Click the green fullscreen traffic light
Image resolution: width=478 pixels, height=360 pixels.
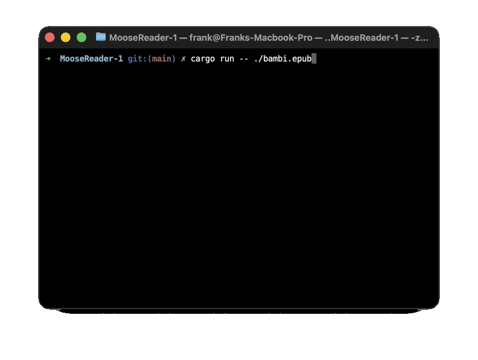(x=81, y=37)
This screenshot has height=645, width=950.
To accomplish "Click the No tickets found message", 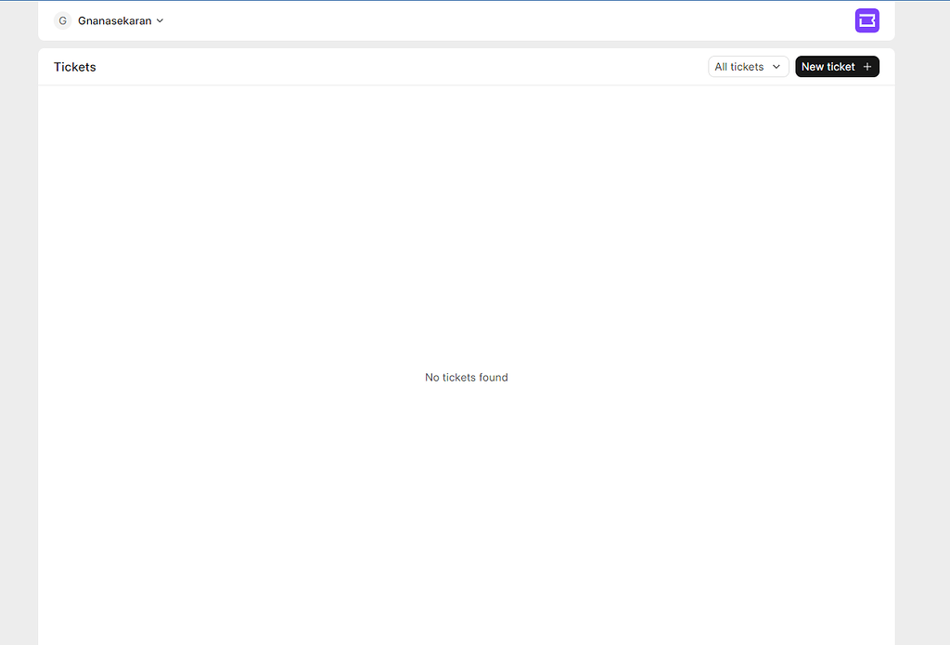I will pos(466,377).
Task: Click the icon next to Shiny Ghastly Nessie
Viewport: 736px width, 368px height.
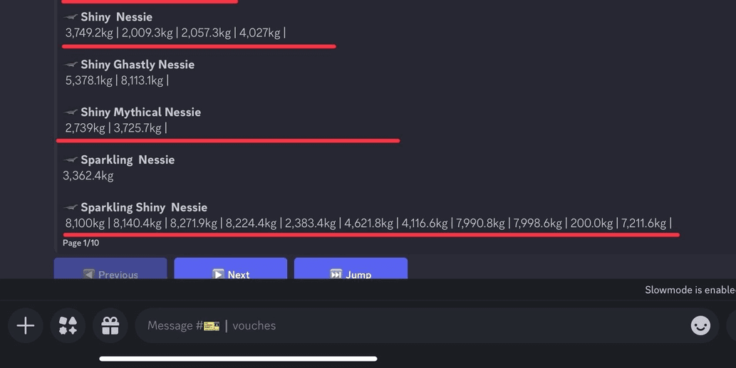Action: [71, 65]
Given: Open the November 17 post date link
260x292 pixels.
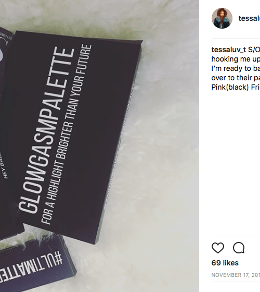Looking at the screenshot, I should tap(236, 275).
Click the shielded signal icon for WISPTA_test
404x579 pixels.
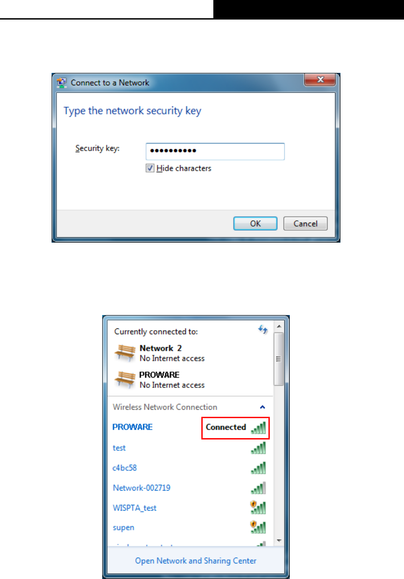coord(259,507)
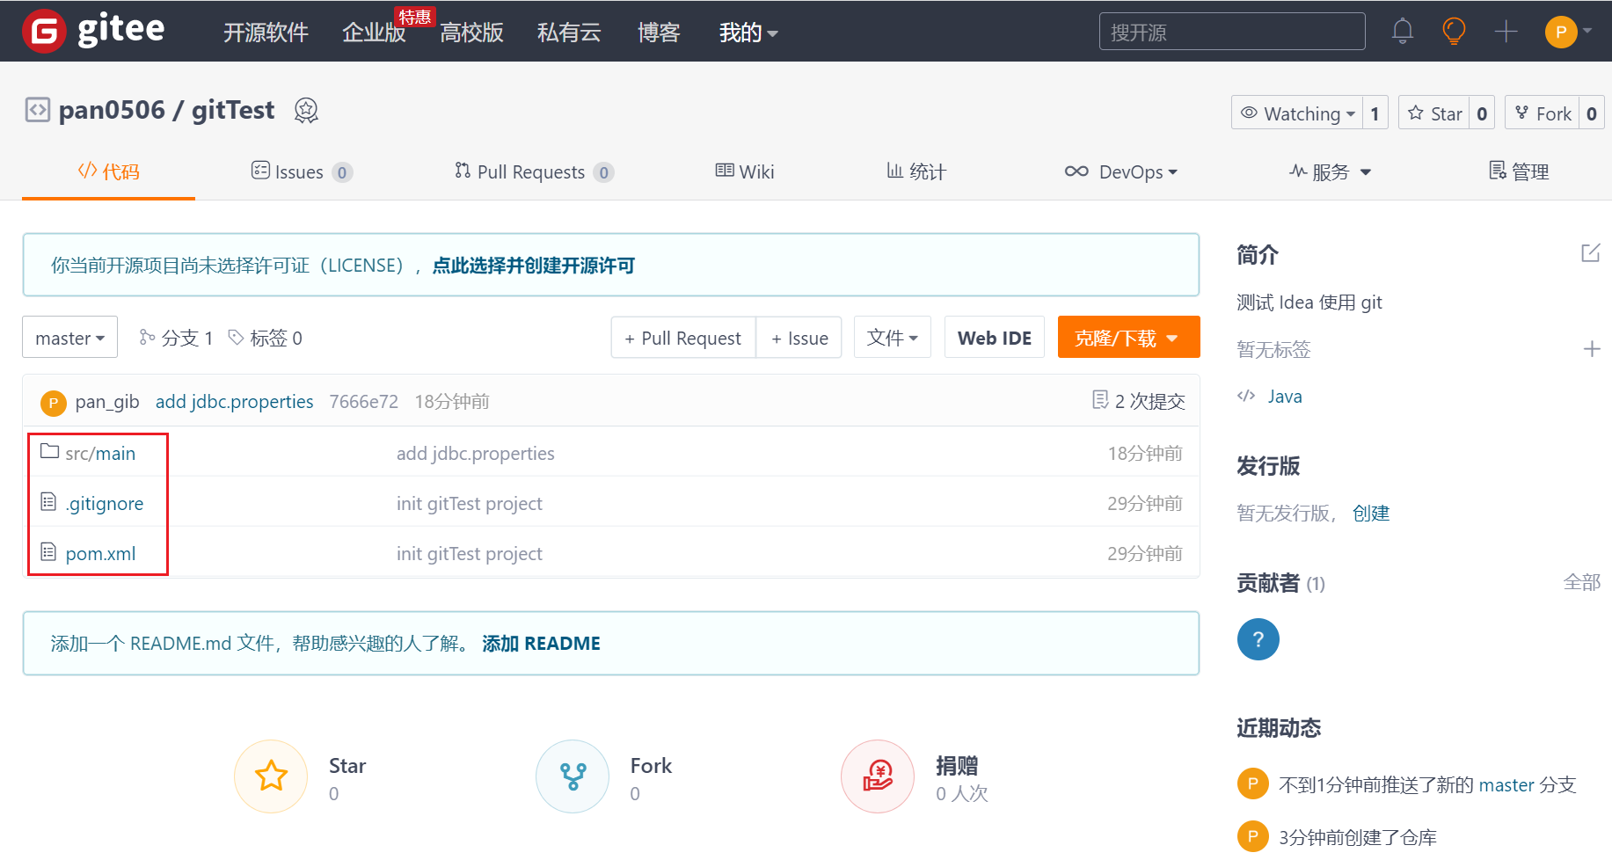Fork the repository
The height and width of the screenshot is (860, 1612).
click(1543, 113)
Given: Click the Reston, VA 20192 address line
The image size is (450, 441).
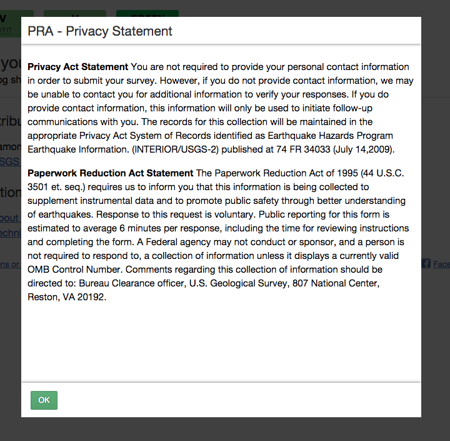Looking at the screenshot, I should pyautogui.click(x=67, y=297).
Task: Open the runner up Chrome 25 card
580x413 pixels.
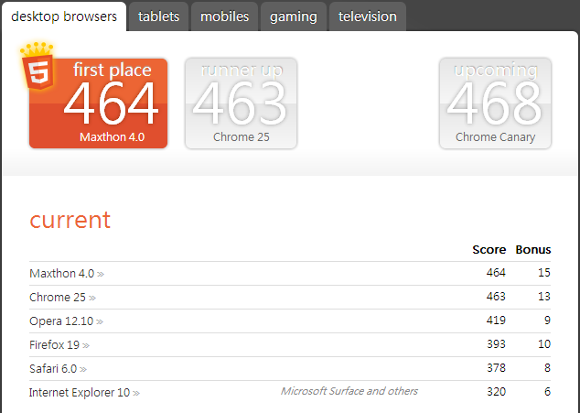Action: [241, 103]
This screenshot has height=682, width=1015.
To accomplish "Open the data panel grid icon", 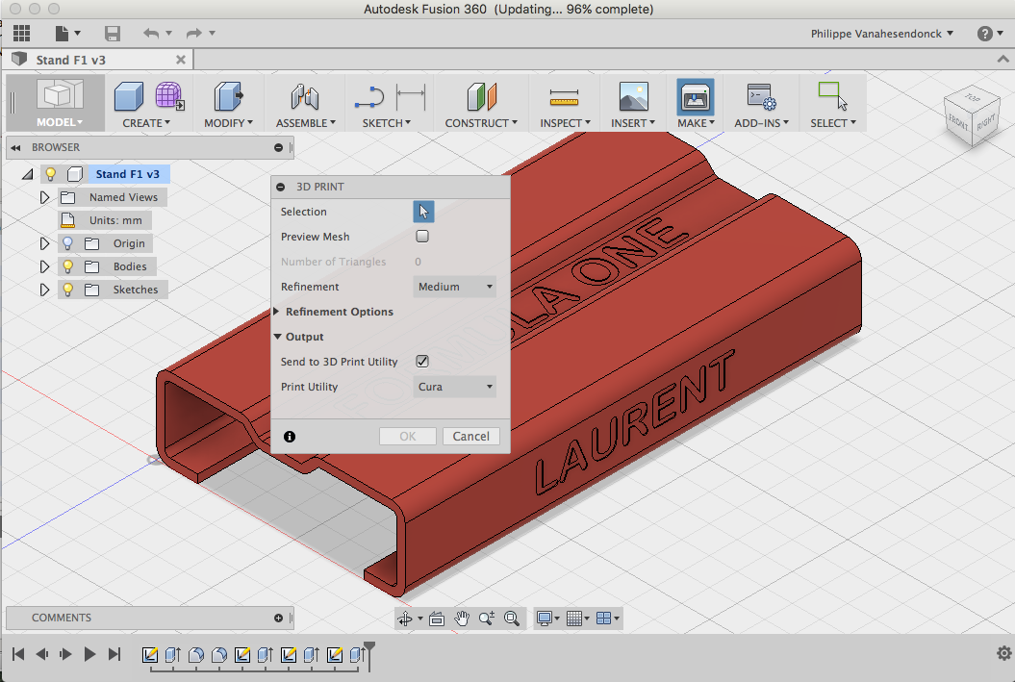I will point(21,34).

============================================================

» Directions for this task:
Once the line with "Given: Open the November 17 post date link" is found above, print it and every line after it through the line with "This screenshot has height=682, width=1015.", exactly. Pictures stay out.

» Completed exercise:
Given: Open the November 17 post date link
260x292 pixels.
Looking at the screenshot, I should tap(236, 275).
Click the shielded signal icon for WISPTA_test
404x579 pixels.
coord(259,507)
Fork the repository
The height and width of the screenshot is (860, 1612).
click(1543, 113)
Given: Click the Reston, VA 20192 address line
The image size is (450, 441).
Looking at the screenshot, I should pyautogui.click(x=67, y=297).
Task: Open the runner up Chrome 25 card
580x413 pixels.
Action: [241, 103]
This screenshot has height=682, width=1015.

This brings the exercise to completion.